Le harcèlement judiciaire dont ces journalistes ont été victimes n’est qu’un exemple parmi tant d’autres des actions en justice futiles lancées par des personnes puissantes afin de réduire au silence les journalistes critiques au Nigeria.  Ils témoignent d’une tendance croissante de procédures judiciaires malveillantes contre des journalistes dans ce pays. Il s’agit d’efforts désespérés, souvent destinés à sauver la face, qui ne visent pas vraiment à réfuter les publications critiques, mais à détourner l’attention des scandales qui en découlent et, surtout, à harceler les journalistes concernés. Il s’agit de poursuites engagées de mauvaise foi par les plaignants qui, normalement, ne s’attendent pas à gagner, mais cherchent à intimider et à déstabiliser les journalistes accusés.

Dans la plupart des cas, les poursuites-bâillons sont abandonnées en cours de route ou restent suspendues au-dessus de la tête des accusés comme l’épée de Damoclès. Elles traînent généralement pendant des mois, voire des années, dans le but souvent délibéré de détourner les accusés de leur travail, de les épuiser psychologiquement et financièrement, et de les intimider pour qu’ils s’autocensurent. Un autre objectif est de dissuader les autres journalistes d’oser produire des publications frappantes sur les plaignants ou le sujet en question. Les retards délibérés, souvent dus au manque de coopération des plaignants/plaignantes, remettent en question l’impartialité et l’indépendance du pouvoir judiciaire, voire son efficacité.

Bien qu’il ne s’agisse pas d’une liste exhaustive, les cas cités ici portent les marques classiques des poursuites-bâillons. Ils révèlent une culture endémique d’hostilité à l’égard du journalisme critique chez les puissants du Nigeria. Ce qui est encore plus déprimant, c’est que toutes les actions susmentionnées relèvent de procédures pénales et non civiles.

La situation est délicate. Elle repose sur des besoins et des droits contradictoires. D’un côté, il y a la nécessité de tenir les journalistes responsables de la désinformation et des publications diffamatoires. De l’autre, Il y a le droit du public à recevoir des informations factuelles.

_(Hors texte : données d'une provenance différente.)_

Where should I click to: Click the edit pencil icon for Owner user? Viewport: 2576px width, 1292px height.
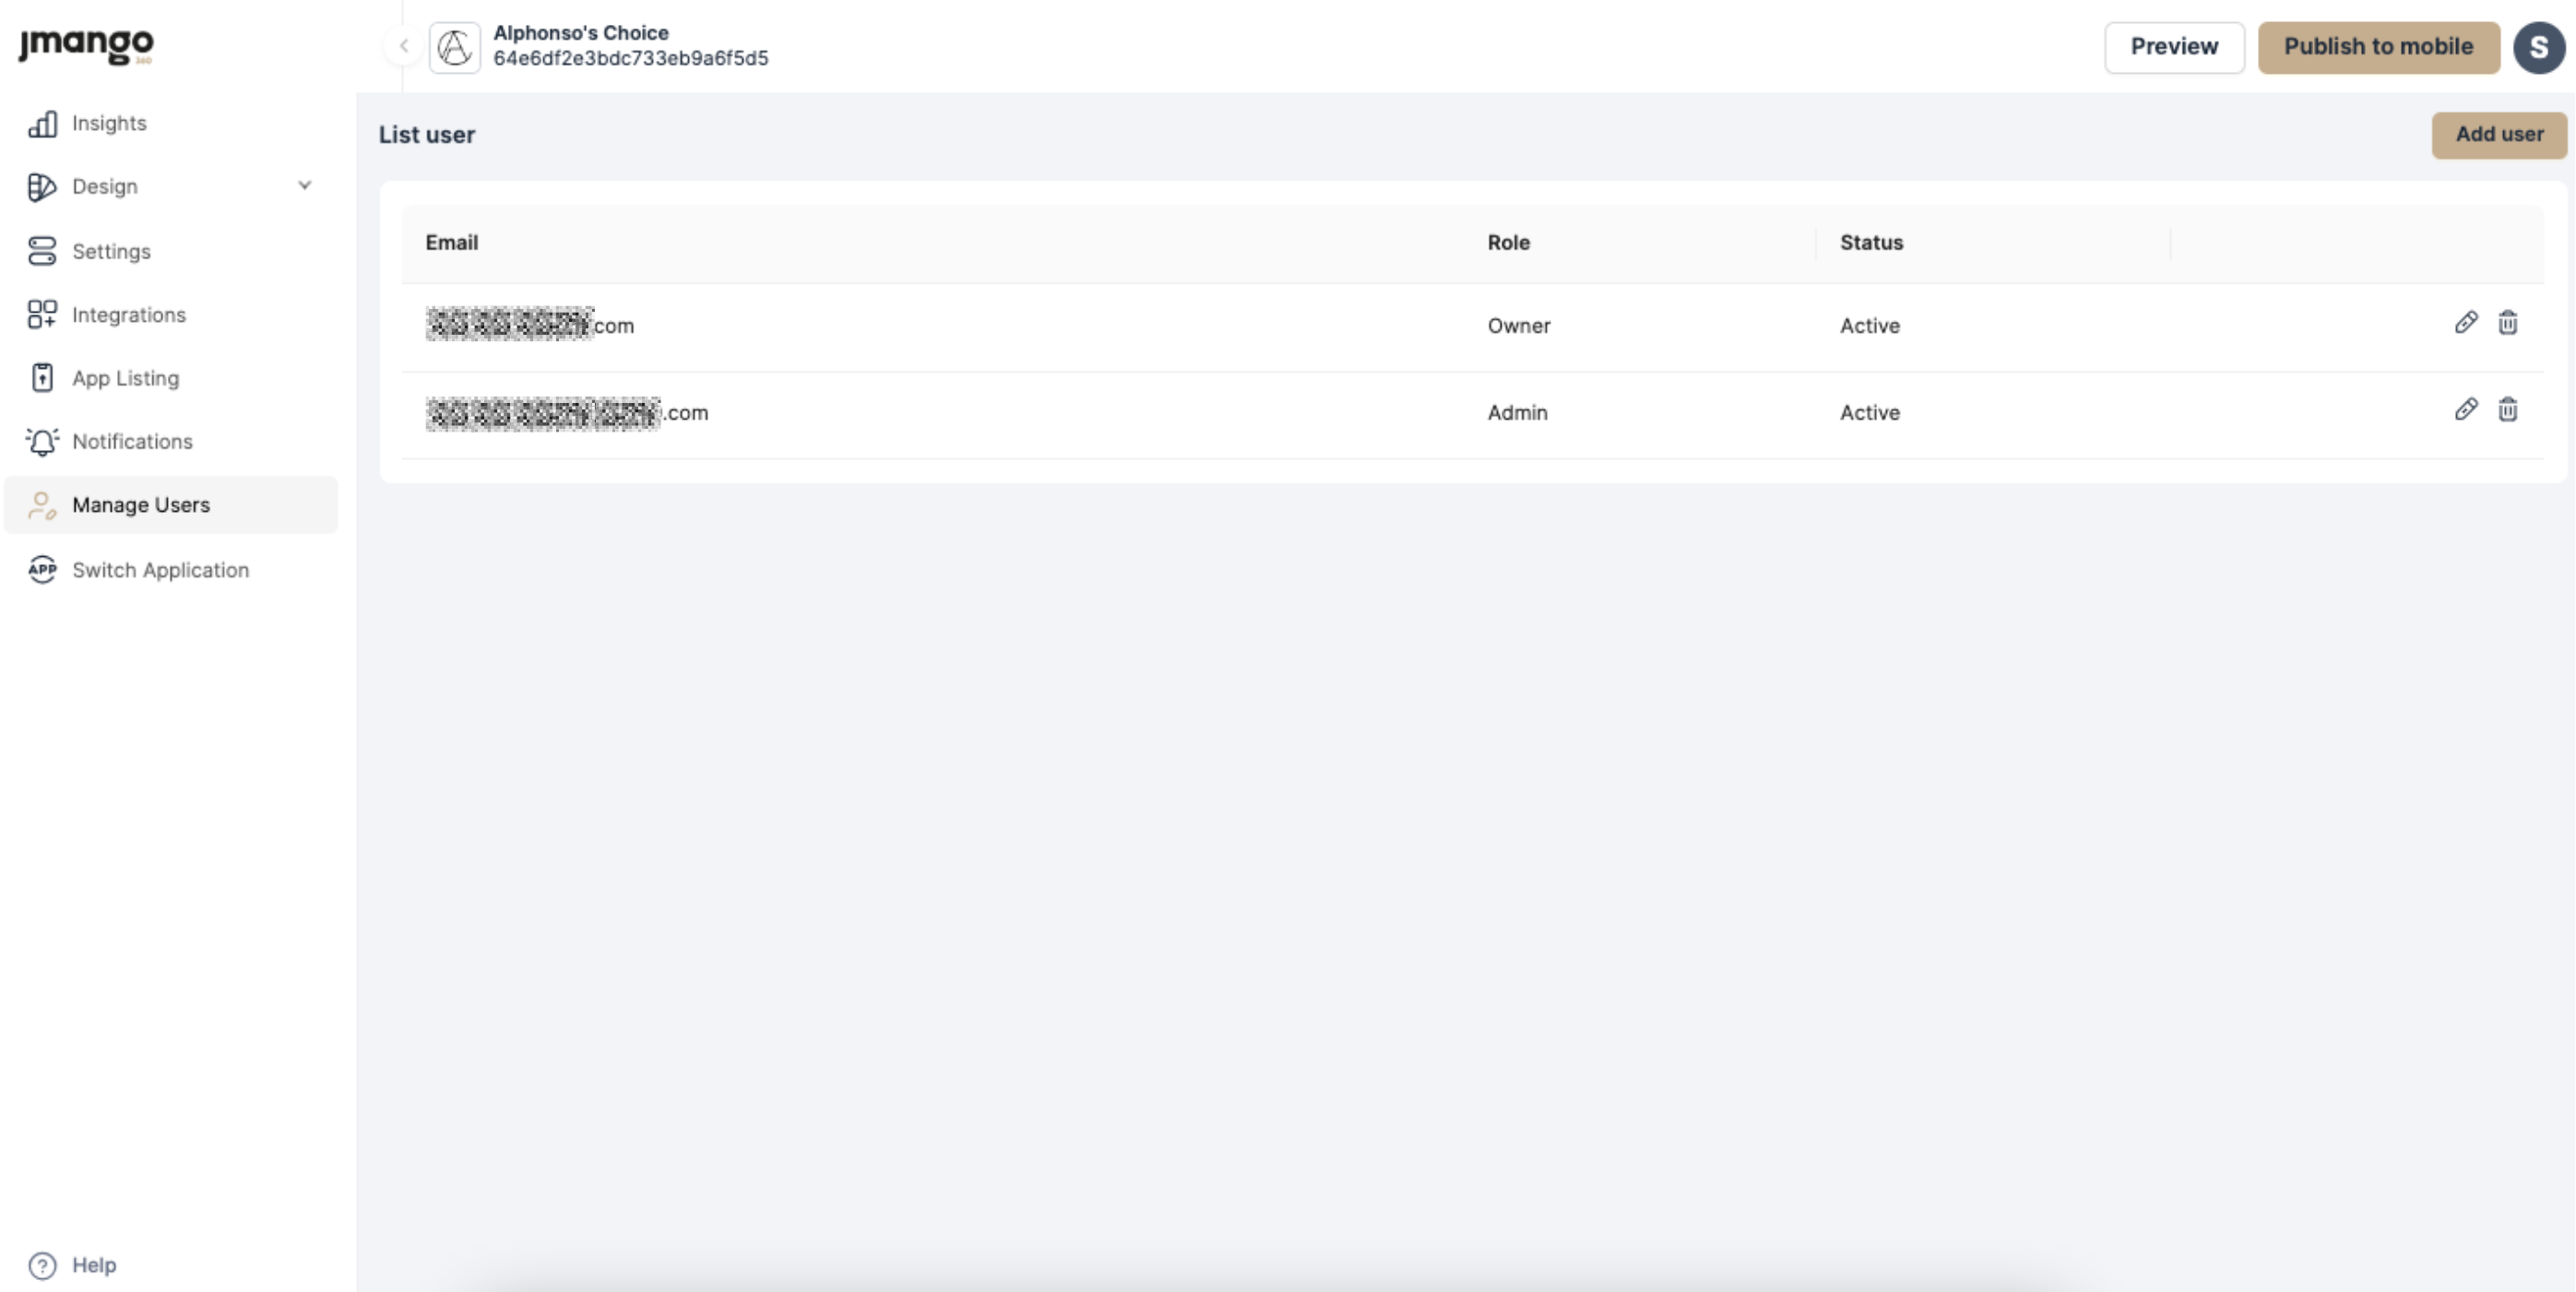pyautogui.click(x=2465, y=322)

Ces deux aspects sont mis à mal lorsque les journalistes craignent de traiter certaines questions sensibles d’intérêt public ou ne font pas preuve de la diligence requise avant de publier leurs articles.

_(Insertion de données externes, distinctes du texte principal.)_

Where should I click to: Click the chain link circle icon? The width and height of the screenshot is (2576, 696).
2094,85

Il est donc impératif de trouver un juste équilibre pour protéger la réputation des individus contre les attaques gratuites, tout en sauvegardant la liberté de la presse et le droit du public à l’information. C’est à cet effet que la plupart des juridictions ont aboli la diffamation criminelle et tendent à décourager les actions juridiques contradictoires en faveur d’un règlement à l’amiable des litiges liés à la presse.

Les poursuites-bâillons constituent une menace redoutable pour la liberté de la presse et la participation démocratique. Il est nécessaire que les magistrats et les procureurs soient sensibilisés quant à la nature malveillante des poursuites-bâillons afin de pouvoir discerner leur caractère artificiel sous-jacent et leur impact sur la liberté de la presse. Lorsqu’il devient évident que leurs clients sont victimes de ces poursuites, les avocats doivent le signaler et plaider vigoureusement pour que les juges annulent ou rejettent ces affaires. Tout en condamnant les cas de plus en plus nombreux de longues détentions et de poursuites frivoles contre des journalistes, nous appelons également les journalistes à observer les normes professionnelles les plus élevées et à défendre l’intérêt public en tout temps.